Text provided:
════════════════

Shoe do you love

If you have never had the joy of shopping for shoes with a 16-year-old young man, I invite you to embark upon this adventure: Ask your dog what kind of shoes it would like. When he stares at you blankly, ask him then what size he wears. Wait for blank stare. Thus is life with a 16-year-old.

We had this delight recently when our son needed new shoes. He wears flip flops about 11.5 months out of the year, because those require the least amount of effort, and when it comes to fashion, that seems to be the teen boy bottom line.

But on occasion you need to wear actual shoes. Such was the case recently when we were heading to an event and our son needed non flip-flop shoes. My wife asked him if he wanted to go get shoes. His response was a long, drawn-out “Mom,” in which “Mom” has about 18 syllabes. She said she could go buy the shoes without him, but needed to know what size he wears. Cue “Mom,” but with 22 syllables.

In case you are wondering why we don’t know the size of our son’s shoes, it’s because he is at that age where he is growing at radioactive rates, and there is no telling from day-to-day what size anything is. Buy him some pants today, and they are clam diggers by the end of the week.

So my wife went to the store and bought some shoes. This is also a risky endeavor. My son has never been picky on brands and such, but I can also understand if we bring home something that he feels like no one his age would wear.

Alas, my wife is good like that. She picked out a pair he loved. And they were several sizes too small. He tried to get his foot in them, but it was a no-go. By a long shot.

Because my wife had already logged her miles on this venture, I told her I would take them back and get a new size. The ones she had bought were size 9. I asked my son what size he thought he could use. I should have asked the dog. I would have gotten the same reaction.

I opted to go for my size – 11. My wife thought I was overshooting with the size, but I rolled the dice. Having been on the fast track growth pattern in my teens, I know what it’s like to grow disproportionately and fast. I brought home the 11s. Perfect fit.

════════════════

Written instruction 1:
Quote the stretch of the shoe-shopping column from "I opted to go" through "11s. Perfect fit.".
Written instruction 2:
In the shoe-shopping column, what size were the shoes the wife first bought?
Written instruction 3:
Proceed with the shoe-shopping column, picking up after its last sentence.
None of the data that comes next is needed.

Collected material:
════════════════

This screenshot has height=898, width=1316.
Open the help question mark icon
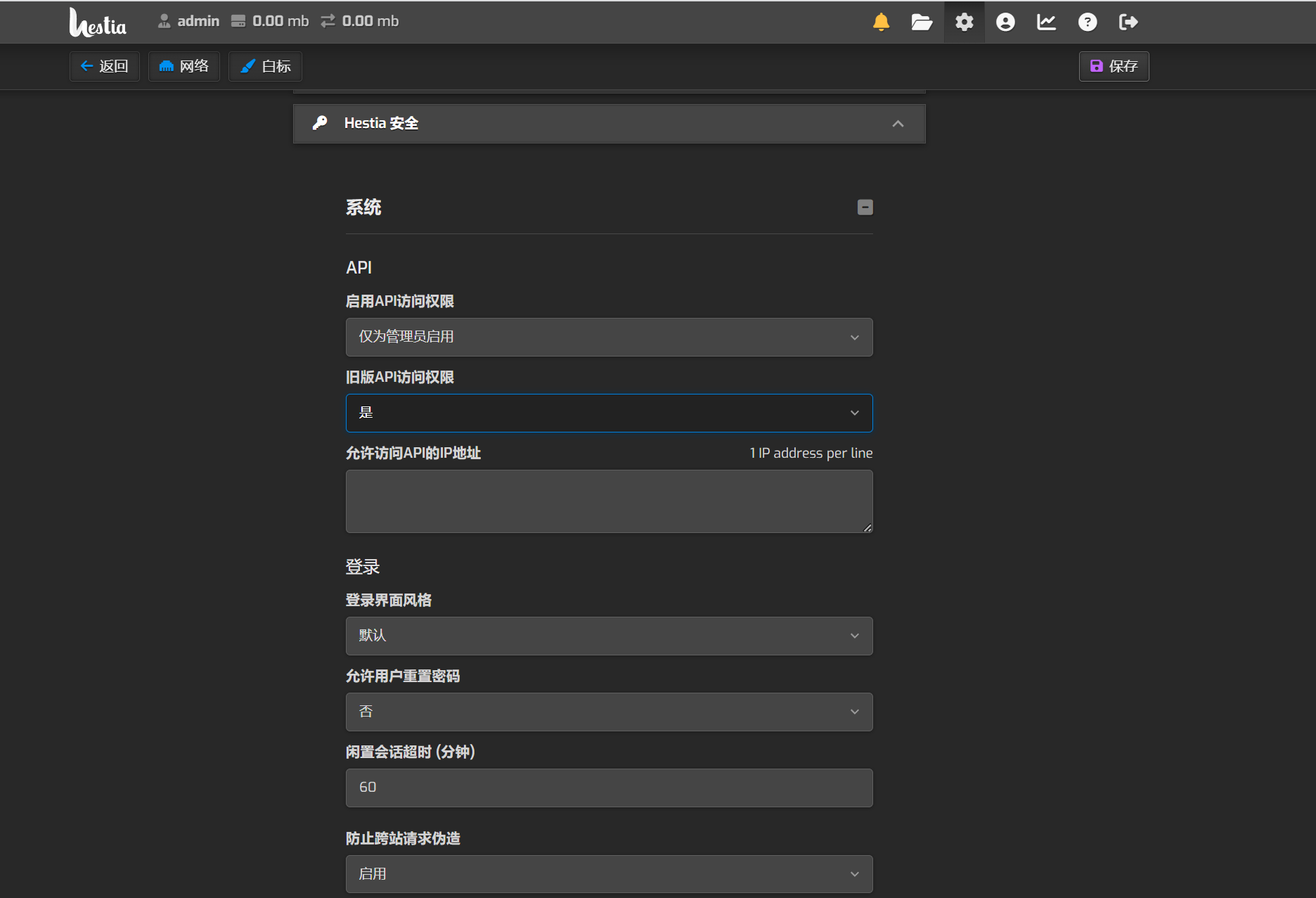tap(1087, 23)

════════════════

Answer 1:
I opted to go for my size – 11. My wife thought I was overshooting with the size, but I rolled the dice. Having been on the fast track growth pattern in my teens, I know what it’s like to grow disproportionately and fast. I brought home the 11s. Perfect fit.

Answer 2:
Size 9.

Answer 3:
These shoes were gold stars for him, and he wore the heck out of them for weeks. And he got to where he would wear them when were tromping out in the woods. And that puts some wear and tear on shoes. While these shoes were still fine, he wanted a pair that was set aside just for school. Fair enough. I told him I could get another pair, and said we could go to the store and find some. “Can’t you just go and get them for me?” Fine. Yes, I’m an enabler. But it’s slightly better than being stuck in a shoe store with a brooding teen who would rather be fishing.

When I got to the shoe store, I started looking around and realized that there were a ton of shoes that looked somewhat like his shoes. I called my wife and asked her to send me a picture of Parker’s shoes. I approached the counter and showed the clerks the picture. Now, you often hear about the indifference of store clerks. These were not those clerks. They were aces. One of them eyed the picture and said, “Yep. That’s a (insert whatever the name of the shoe is here because I surely don’t remember it). Follow me.” In about five seconds, we had a box of the new shoes in hand. 

I brought the shoes home, and they are a perfect addition to his modest shoe collection. I get that a 16-year-old has no desire to go shoe shopping. I don’t blame him. He’s got better things to do. Like wonder why his parents are asking him such lame questions about shoes.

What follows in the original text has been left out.